Available data –
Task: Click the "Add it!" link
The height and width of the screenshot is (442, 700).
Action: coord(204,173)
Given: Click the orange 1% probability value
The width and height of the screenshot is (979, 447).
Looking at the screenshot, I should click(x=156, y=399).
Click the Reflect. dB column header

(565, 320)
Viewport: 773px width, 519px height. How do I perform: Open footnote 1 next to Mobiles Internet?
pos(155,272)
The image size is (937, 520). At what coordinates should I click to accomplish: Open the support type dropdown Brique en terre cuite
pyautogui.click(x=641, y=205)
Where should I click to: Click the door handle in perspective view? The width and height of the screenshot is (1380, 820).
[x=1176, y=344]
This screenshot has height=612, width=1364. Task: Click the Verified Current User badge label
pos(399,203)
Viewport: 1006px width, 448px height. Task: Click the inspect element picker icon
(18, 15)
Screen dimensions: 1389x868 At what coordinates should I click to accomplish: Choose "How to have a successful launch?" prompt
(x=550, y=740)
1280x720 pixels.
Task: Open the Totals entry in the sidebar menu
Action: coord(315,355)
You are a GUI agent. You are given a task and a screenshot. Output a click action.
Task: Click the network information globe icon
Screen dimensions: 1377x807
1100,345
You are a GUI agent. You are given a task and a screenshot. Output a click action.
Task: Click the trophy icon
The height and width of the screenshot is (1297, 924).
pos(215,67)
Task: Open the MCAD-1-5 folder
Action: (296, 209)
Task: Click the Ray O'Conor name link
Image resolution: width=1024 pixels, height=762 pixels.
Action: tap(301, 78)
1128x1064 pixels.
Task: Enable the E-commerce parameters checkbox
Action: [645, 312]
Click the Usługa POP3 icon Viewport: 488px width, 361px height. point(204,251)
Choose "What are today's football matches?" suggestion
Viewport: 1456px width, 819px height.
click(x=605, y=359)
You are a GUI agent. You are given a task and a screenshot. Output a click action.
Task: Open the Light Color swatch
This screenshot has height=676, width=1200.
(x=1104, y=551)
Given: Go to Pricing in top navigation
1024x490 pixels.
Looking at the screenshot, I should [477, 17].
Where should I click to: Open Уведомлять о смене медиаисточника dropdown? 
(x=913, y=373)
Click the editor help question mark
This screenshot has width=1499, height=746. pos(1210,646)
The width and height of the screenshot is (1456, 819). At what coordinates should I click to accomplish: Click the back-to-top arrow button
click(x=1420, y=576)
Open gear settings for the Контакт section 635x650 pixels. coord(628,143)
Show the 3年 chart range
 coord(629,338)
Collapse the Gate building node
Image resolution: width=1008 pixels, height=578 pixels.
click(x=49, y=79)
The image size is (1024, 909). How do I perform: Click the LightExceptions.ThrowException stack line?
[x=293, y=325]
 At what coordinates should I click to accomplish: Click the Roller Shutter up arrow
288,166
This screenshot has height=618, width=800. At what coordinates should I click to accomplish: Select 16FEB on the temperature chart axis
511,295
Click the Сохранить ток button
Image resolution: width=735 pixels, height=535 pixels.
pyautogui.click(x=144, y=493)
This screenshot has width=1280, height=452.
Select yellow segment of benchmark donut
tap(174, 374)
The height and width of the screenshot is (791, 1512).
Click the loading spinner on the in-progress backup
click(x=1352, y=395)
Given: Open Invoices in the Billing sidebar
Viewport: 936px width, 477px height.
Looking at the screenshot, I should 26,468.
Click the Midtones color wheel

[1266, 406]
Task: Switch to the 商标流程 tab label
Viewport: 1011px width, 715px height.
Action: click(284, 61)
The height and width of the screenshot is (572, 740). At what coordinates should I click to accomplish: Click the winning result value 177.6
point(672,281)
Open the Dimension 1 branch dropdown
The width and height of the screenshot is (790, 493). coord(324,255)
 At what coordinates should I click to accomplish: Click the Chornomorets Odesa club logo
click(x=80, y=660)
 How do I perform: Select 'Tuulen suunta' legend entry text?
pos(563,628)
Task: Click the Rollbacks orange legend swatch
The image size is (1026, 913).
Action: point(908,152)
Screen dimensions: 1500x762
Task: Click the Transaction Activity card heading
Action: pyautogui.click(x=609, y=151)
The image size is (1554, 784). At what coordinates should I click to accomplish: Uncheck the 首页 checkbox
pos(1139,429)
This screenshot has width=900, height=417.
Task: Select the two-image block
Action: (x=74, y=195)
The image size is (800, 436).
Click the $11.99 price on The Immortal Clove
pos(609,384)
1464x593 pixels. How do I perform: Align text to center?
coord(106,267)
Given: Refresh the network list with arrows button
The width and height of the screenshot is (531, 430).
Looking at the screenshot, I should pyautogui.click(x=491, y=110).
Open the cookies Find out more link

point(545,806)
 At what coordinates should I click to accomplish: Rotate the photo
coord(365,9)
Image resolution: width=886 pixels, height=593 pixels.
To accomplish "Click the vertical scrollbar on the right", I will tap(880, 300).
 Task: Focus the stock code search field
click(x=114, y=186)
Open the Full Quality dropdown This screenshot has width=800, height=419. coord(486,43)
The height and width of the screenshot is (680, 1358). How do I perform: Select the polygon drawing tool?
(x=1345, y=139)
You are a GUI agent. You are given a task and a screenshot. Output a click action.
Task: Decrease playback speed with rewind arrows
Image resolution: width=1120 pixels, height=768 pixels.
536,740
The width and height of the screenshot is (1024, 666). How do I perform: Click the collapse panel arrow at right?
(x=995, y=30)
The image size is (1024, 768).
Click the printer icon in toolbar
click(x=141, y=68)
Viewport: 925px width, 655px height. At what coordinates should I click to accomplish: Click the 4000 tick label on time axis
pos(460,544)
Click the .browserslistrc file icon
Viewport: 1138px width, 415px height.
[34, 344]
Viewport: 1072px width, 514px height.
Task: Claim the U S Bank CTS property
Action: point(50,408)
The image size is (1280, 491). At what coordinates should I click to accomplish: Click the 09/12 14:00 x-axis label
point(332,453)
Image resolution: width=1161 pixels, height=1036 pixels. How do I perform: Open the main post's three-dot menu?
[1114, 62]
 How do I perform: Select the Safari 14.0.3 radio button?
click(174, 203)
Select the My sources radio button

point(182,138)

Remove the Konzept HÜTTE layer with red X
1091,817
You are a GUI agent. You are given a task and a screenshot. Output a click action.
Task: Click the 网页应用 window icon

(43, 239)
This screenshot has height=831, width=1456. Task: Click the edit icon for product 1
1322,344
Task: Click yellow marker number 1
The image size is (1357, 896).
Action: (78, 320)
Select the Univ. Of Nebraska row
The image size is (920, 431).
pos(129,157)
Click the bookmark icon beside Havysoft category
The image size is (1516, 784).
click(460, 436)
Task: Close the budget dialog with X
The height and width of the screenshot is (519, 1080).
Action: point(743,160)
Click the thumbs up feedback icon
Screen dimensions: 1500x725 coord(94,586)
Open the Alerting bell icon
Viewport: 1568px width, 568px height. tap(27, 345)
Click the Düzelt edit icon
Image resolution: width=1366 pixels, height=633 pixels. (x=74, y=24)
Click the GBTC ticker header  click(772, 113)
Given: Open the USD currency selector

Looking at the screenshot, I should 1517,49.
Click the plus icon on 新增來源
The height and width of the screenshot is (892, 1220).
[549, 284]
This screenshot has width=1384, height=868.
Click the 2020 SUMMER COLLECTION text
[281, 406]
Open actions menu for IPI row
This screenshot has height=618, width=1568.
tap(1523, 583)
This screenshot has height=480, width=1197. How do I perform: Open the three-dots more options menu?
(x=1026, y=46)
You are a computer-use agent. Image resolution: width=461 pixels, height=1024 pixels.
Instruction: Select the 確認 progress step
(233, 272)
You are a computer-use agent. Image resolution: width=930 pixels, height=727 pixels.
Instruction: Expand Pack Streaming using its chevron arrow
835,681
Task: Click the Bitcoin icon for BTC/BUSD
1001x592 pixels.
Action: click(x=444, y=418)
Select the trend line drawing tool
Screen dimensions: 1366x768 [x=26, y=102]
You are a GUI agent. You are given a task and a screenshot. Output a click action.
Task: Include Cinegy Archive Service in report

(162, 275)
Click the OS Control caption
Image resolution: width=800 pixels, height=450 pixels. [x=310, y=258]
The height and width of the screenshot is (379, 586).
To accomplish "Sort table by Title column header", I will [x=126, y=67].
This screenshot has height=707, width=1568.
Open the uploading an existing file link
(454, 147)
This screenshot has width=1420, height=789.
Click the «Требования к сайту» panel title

Your task – Starting at the line with "Click the Midtones color wheel" and ending at the line with "The image size is (1024, 768).", print each line of the listing above exactly, with no other lines.

Answer for this exercise –
Click the Midtones color wheel

[1266, 406]
Task: Switch to the 商标流程 tab label
Viewport: 1011px width, 715px height.
Action: click(284, 61)
The height and width of the screenshot is (572, 740). At what coordinates should I click to accomplish: Click the winning result value 177.6
point(672,281)
Open the Dimension 1 branch dropdown
The width and height of the screenshot is (790, 493). coord(324,255)
 At what coordinates should I click to accomplish: Click the Chornomorets Odesa club logo
click(x=80, y=660)
 How do I perform: Select 'Tuulen suunta' legend entry text?
pos(563,628)
Task: Click the Rollbacks orange legend swatch
The image size is (1026, 913).
Action: point(908,152)
Screen dimensions: 1500x762
Task: Click the Transaction Activity card heading
Action: pyautogui.click(x=609, y=151)
The image size is (1554, 784). At what coordinates should I click to accomplish: Uncheck the 首页 checkbox
pos(1139,429)
This screenshot has width=900, height=417.
Task: Select the two-image block
Action: (x=74, y=195)
The image size is (800, 436).
Click the $11.99 price on The Immortal Clove
pos(609,384)
1464x593 pixels. How do I perform: Align text to center?
coord(106,267)
Given: Refresh the network list with arrows button
The width and height of the screenshot is (531, 430).
Looking at the screenshot, I should pyautogui.click(x=491, y=110).
Open the cookies Find out more link

point(545,806)
 At what coordinates should I click to accomplish: Rotate the photo
coord(365,9)
Image resolution: width=886 pixels, height=593 pixels.
To accomplish "Click the vertical scrollbar on the right", I will tap(880, 300).
 Task: Focus the stock code search field
click(x=114, y=186)
Open the Full Quality dropdown This screenshot has width=800, height=419. coord(486,43)
The height and width of the screenshot is (680, 1358). How do I perform: Select the polygon drawing tool?
(x=1345, y=139)
You are a GUI agent. You are given a task and a screenshot. Output a click action.
Task: Decrease playback speed with rewind arrows
Image resolution: width=1120 pixels, height=768 pixels.
536,740
The width and height of the screenshot is (1024, 666). How do I perform: Click the collapse panel arrow at right?
(x=995, y=30)
The image size is (1024, 768).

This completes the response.